The effects of the aforementioned dietary pattern directed nutritional supplementation method may be demonstrated through data derived from novel human studies or clinical trials, investigating such method alone or in combination with other lifestyle interventions. Such human studies or clinical trials may involve the measurement of (A) nutrients, (B) biomarkers of brain aging, Alzheimer's disease, or neurodegeneration, (C) multi-omics profiles, (D) certain standard laboratory measures, (E) standardized cognitive assessments, and (F) brain structure through imaging or other means, as described above, which could be derived from from blood, urine, cerebrospinal fluid (CSF), tissue specimens, human subject responses, and imaging data.

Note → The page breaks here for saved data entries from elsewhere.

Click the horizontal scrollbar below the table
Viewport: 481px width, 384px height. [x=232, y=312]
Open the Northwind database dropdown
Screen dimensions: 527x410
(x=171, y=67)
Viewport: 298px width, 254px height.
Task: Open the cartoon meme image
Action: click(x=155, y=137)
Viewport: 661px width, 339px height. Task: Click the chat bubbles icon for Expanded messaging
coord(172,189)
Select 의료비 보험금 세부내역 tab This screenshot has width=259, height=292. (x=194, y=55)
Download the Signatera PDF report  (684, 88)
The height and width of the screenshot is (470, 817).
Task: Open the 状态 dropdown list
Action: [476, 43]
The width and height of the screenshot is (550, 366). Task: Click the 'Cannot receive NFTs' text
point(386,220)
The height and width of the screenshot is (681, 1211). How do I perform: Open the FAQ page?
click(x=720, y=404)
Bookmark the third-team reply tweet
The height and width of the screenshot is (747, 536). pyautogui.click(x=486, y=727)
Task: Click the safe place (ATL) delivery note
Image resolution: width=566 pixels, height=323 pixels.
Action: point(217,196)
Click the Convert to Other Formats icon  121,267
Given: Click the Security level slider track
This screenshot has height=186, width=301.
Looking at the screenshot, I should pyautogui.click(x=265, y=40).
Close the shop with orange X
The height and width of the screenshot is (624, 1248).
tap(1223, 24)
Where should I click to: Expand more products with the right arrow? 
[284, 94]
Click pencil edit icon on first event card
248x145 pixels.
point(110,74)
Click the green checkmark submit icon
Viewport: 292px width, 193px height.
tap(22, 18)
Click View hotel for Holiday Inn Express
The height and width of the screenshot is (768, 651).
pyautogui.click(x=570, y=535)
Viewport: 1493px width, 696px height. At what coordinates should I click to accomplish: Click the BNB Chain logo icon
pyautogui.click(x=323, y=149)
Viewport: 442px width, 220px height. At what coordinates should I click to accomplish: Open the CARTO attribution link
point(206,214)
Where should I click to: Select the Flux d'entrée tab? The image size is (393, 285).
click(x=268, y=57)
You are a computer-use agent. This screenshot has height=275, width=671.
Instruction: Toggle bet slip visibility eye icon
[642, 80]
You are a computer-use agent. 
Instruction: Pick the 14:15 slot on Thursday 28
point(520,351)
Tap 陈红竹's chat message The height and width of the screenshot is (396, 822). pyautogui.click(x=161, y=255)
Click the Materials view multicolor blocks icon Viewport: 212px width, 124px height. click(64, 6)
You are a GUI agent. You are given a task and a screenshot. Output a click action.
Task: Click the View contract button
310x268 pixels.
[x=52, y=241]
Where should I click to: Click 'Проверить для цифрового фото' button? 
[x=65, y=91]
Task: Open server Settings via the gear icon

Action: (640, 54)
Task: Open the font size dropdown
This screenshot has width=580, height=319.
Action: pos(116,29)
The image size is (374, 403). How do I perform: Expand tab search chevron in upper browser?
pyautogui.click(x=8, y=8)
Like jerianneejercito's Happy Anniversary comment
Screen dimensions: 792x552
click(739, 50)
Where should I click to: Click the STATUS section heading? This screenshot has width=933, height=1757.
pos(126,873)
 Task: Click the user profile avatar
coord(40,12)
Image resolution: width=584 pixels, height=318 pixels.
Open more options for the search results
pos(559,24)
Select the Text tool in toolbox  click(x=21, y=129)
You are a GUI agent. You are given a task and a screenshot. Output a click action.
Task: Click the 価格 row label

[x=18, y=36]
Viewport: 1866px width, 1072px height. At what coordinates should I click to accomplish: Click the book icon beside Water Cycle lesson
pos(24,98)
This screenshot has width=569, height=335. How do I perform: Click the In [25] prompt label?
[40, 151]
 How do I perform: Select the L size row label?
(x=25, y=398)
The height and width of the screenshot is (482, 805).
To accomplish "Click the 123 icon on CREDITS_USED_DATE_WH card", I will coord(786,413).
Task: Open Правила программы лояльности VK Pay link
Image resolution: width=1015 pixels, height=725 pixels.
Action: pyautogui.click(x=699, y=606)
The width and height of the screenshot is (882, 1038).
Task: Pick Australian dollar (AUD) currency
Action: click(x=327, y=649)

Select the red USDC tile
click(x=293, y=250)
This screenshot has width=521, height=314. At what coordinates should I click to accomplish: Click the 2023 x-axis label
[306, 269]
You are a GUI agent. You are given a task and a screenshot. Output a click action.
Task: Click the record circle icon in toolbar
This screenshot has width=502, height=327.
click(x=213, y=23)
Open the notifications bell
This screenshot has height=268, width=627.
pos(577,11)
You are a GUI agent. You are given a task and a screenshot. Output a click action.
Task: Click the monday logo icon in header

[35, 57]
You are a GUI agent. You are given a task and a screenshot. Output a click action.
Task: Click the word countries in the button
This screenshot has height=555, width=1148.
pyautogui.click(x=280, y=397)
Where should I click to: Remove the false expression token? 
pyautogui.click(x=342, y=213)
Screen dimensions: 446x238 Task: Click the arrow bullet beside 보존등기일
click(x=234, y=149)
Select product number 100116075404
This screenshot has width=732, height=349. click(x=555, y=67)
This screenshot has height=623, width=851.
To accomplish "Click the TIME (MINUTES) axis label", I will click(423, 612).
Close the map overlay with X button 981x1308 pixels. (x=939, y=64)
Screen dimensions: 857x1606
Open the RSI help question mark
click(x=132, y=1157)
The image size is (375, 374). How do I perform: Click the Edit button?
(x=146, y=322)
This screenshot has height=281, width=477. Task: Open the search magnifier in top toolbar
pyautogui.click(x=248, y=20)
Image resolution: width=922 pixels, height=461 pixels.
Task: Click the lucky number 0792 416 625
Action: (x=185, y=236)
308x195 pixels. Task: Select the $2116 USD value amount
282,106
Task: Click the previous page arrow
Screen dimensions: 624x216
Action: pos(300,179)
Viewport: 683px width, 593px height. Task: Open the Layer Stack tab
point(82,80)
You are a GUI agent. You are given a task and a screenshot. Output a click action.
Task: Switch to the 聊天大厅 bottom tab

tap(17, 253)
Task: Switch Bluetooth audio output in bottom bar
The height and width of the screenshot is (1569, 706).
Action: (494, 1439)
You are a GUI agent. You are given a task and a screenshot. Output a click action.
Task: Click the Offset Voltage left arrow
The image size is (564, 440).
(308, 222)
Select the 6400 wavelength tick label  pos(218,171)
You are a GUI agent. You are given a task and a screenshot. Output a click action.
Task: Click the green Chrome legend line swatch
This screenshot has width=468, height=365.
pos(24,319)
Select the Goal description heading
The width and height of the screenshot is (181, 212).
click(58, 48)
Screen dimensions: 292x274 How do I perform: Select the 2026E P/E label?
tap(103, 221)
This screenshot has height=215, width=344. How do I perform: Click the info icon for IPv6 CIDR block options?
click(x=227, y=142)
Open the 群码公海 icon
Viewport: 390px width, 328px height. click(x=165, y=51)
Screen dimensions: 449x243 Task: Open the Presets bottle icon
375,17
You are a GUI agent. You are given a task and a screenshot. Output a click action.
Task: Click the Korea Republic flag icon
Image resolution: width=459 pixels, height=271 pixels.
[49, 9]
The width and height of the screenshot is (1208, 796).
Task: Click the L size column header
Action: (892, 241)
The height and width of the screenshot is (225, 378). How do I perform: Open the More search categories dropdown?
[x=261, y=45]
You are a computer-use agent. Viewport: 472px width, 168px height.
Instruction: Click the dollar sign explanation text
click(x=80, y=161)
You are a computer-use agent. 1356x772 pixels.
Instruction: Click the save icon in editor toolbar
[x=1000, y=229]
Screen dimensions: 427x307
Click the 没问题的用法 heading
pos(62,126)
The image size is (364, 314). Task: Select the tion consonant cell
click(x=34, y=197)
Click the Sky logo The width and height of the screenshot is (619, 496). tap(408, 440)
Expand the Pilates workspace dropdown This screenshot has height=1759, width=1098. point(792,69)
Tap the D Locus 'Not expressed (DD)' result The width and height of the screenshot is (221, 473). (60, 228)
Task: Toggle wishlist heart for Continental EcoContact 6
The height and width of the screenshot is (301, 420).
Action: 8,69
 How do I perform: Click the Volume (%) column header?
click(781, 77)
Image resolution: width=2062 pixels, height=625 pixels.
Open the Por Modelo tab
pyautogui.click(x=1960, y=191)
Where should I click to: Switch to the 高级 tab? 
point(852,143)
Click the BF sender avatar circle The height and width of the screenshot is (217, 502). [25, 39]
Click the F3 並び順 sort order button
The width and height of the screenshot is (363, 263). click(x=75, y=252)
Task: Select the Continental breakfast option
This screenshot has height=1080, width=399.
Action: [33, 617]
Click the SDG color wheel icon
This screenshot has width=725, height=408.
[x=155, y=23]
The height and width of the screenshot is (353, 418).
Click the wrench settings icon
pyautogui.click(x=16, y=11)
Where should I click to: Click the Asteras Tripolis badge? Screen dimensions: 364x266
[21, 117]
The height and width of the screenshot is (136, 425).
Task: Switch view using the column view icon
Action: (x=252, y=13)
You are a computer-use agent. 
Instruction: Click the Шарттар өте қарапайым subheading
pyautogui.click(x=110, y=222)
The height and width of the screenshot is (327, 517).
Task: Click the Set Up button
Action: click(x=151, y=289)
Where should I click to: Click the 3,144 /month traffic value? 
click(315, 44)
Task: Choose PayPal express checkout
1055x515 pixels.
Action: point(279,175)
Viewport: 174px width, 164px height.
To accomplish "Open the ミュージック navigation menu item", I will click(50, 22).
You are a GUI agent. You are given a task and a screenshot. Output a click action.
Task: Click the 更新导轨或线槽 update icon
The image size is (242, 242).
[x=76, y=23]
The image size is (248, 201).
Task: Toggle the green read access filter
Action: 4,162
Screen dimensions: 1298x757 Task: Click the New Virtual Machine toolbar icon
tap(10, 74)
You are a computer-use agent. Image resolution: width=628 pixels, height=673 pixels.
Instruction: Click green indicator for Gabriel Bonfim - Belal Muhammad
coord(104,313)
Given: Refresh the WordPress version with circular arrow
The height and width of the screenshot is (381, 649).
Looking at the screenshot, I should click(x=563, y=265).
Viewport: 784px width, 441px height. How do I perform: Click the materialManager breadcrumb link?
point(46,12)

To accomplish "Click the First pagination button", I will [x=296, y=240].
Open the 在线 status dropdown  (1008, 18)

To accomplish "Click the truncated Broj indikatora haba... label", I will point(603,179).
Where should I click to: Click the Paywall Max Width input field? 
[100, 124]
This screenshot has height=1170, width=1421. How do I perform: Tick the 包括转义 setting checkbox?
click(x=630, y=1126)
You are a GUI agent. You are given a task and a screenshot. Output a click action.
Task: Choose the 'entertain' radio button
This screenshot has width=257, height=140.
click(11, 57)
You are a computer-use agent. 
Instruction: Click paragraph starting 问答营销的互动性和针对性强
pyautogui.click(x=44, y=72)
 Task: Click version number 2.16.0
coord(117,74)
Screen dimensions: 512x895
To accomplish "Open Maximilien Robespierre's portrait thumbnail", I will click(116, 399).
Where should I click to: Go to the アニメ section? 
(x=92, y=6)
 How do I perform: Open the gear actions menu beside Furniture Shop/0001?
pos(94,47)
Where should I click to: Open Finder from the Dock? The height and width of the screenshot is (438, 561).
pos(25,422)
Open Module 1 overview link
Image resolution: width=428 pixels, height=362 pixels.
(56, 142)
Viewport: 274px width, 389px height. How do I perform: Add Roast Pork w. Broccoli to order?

The embodiments described herein are given for the purpose of facilitating the understanding of the present invention and are not intended to limit the interpretation of the present invention. The respective elements and their arrangements, materials, conditions, shapes, sizes, or the like of the embodiment are not limited to the illustrated examples but may be appropriately changed. Further, the constituents described in the embodiment may be partially replaced or combined together.